Source for High Quality Frames Made from Driftwood
You guessed it! Craig’s Unique Frames driftwood frames are not like the usual driftwood frames you see on the internet. Driftwood is the most difficult wood to fashion into the style of frame that I craft. But if you are looking for a downright funky picture frame… well, have a look at the pictures below or visit the Etsy store.

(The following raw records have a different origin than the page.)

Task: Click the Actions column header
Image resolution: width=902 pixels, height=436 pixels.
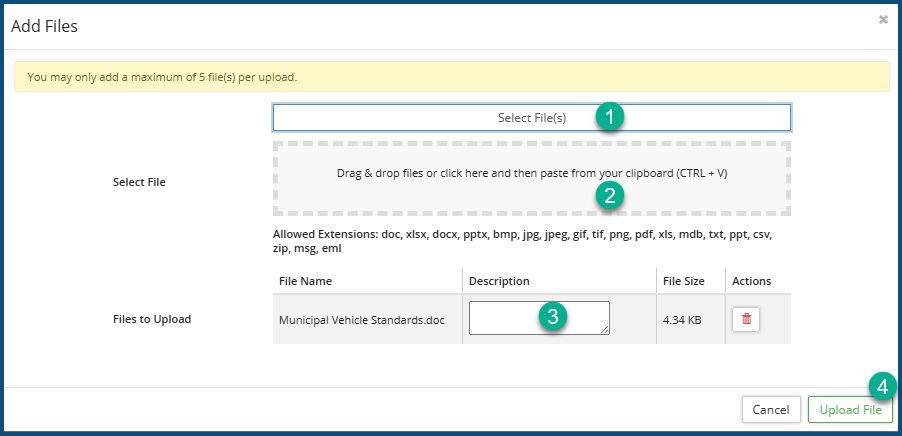Action: coord(752,281)
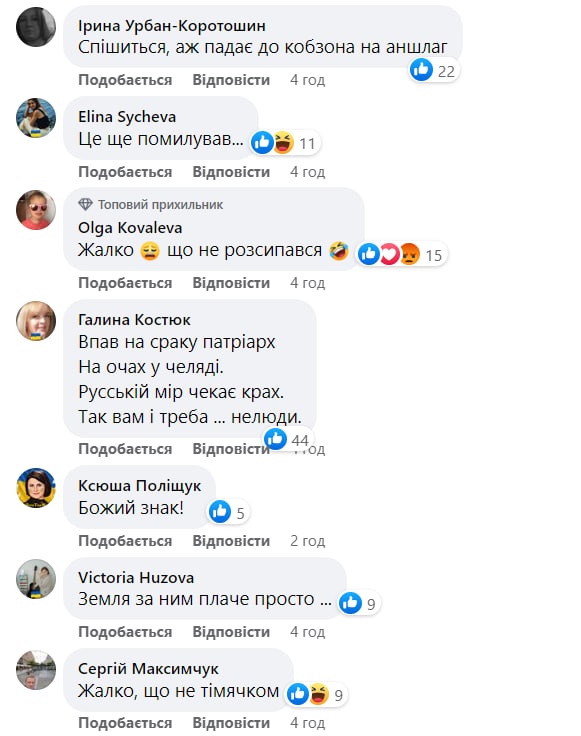The height and width of the screenshot is (736, 581).
Task: Like Olga Kovaleva's comment with Подобається
Action: (125, 283)
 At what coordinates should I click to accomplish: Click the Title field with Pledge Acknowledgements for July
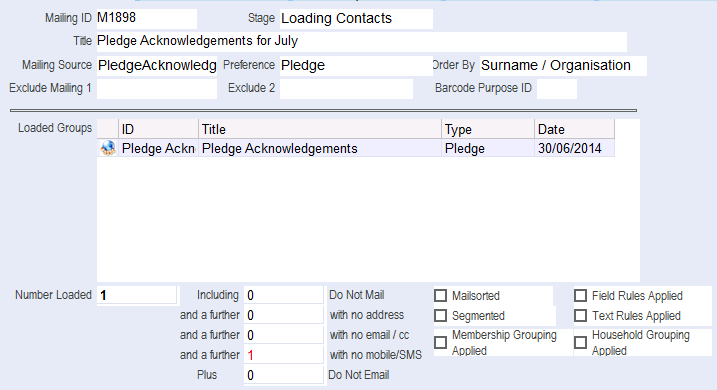pos(361,42)
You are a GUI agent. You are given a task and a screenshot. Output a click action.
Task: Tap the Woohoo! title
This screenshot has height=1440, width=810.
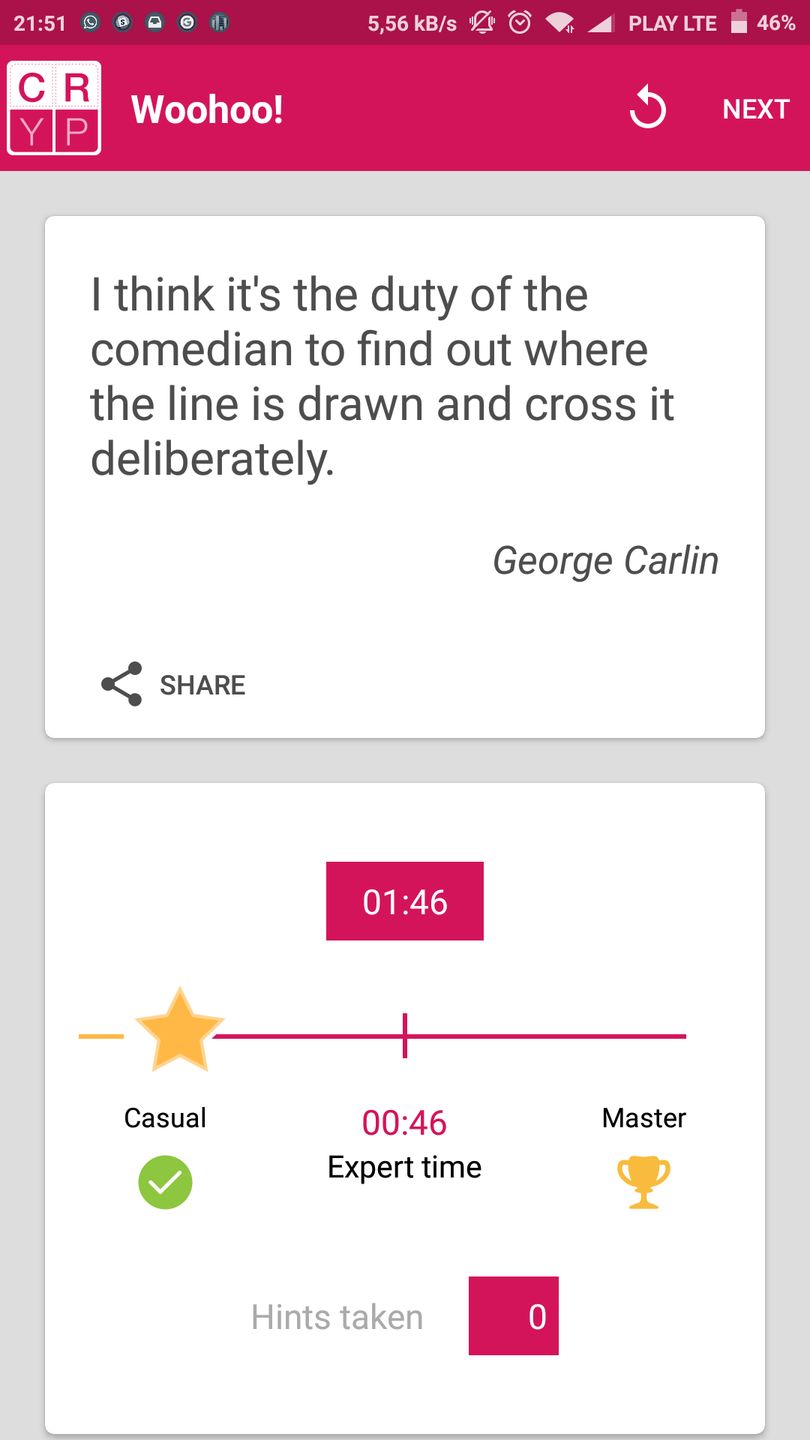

What exactly is driftwood like to work with? Well, it can be challenging, for sure. It is often difficult or even impossible to simply cut 45 degree miters to fit the corners together like a regular (or even not-so-regular…) picture frame. There is usually some serious chiseling involved, as well as a ton of fitting, chiseling, measuring, more chiseling, measuring and re-fitting, measuring, chiseling, etc., etc.
The rabbet grooves in the back that hold the picture, glass and backing often have to be chiseled by hand, because of parts of the wood that sometimes extend past the edge that normally butts up against the fence of the table saw to cut said rabbet grooves.
I’m not whining, mind you. The driftwood frames tend be an enjoyable challenge, which produces some wild and proud results. And finding the wood is a day at the beach. Literally!